◆ Source data:
--- begin ---

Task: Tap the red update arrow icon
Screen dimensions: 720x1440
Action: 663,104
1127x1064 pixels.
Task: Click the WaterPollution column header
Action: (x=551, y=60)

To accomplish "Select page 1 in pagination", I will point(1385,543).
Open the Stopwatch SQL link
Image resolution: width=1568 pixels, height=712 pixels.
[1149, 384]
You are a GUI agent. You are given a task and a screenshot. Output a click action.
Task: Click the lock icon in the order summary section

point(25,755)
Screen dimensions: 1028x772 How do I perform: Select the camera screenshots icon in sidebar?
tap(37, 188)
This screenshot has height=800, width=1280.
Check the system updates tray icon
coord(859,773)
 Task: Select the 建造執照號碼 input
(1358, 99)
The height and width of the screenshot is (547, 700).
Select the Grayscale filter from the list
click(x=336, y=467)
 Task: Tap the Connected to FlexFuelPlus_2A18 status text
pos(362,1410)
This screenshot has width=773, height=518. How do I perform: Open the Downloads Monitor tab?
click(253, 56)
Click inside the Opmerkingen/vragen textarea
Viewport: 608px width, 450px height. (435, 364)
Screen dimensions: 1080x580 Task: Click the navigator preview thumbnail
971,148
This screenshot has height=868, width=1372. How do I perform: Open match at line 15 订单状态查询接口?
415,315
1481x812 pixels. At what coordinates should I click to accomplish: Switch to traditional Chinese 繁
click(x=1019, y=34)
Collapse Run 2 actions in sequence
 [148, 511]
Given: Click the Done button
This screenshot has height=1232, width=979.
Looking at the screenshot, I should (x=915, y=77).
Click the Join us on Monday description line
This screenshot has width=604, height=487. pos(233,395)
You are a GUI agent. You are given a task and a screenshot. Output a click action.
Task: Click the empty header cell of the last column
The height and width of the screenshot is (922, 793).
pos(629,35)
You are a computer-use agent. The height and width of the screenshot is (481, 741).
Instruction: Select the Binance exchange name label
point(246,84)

--- end ---

Copy the data from the line with "Click the Join us on Monday description line" to the line with "pos(629,35)", both of those lines included, exactly as they appear.

Click the Join us on Monday description line
This screenshot has width=604, height=487. pos(233,395)
You are a GUI agent. You are given a task and a screenshot. Output a click action.
Task: Click the empty header cell of the last column
The height and width of the screenshot is (922, 793).
pos(629,35)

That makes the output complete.